▶ **Page text**:
Layers of culture intertwine, making N. Indiana home

Last Wednesday evening I drove to Elkhart. I went to the Roosevelt Center, which was the elementary school I attended in the early 1980s.

I sat in a chair on the hardwood floor of the gym where I played basketball with kids from the neighborhood. I listened to a conversation between current residents of this neighborhood and Dr. Vincent Harding.

Dr. Harding was a close friend of and worker with Dr. Martin Luther King, and helped to write some of the most important words King spoke.

For a while I listened for Dr. Harding to say something that would tie this conversation about human dignity to the struggle for ecological consciousness here and around the world. But as I became aware of how remarkable this conversation was on its own merits, and how life-giving this small moment in the night in the middle of the week in the middle of the winter, I stopped trying to fit it into the lens of green ethics.

Young Latinas, recent high school graduates, were talking about their efforts to make it possible for undocumented immigrant children to access colleges in Indiana. Black and white men were talking about their work to keep people in their homes and at their jobs. Other women talked about the superhuman efforts of poor people to survive daily life.



To each of these, Dr. Harding responded quietly, carefully and with a lot of love.

He affirmed the work and diligence of all these people. He didn’t seek to relate the stories of these people to his own experiences, so much as to tie all of these stories together.

Slowly, over the course of the evening, what emerged was a feeling that all of these people mattered — those who talked, as well as those who didn’t.

▶ **Provided material**:
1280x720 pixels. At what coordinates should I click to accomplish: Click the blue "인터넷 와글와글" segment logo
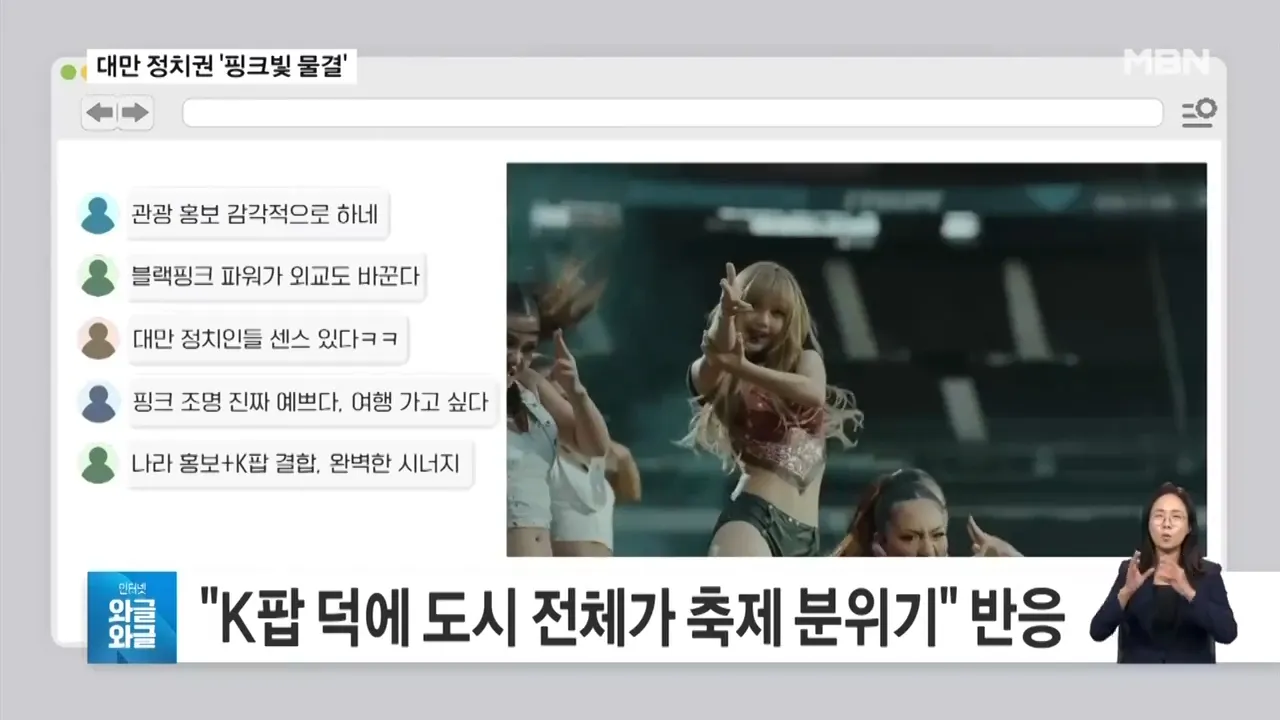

▶ **Given problem**: Change "gym" to "cafeteria" in the Elkhart passage, starting with "Last Wednesday evening" and going on through "Dr. Vincent Harding.", and write out that stretch with the change made. The material has no connection to the Elkhart passage.

▶ **Output of the task**:
Last Wednesday evening I drove to Elkhart. I went to the Roosevelt Center, which was the elementary school I attended in the early 1980s.

I sat in a chair on the hardwood floor of the cafeteria where I played basketball with kids from the neighborhood. I listened to a conversation between current residents of this neighborhood and Dr. Vincent Harding.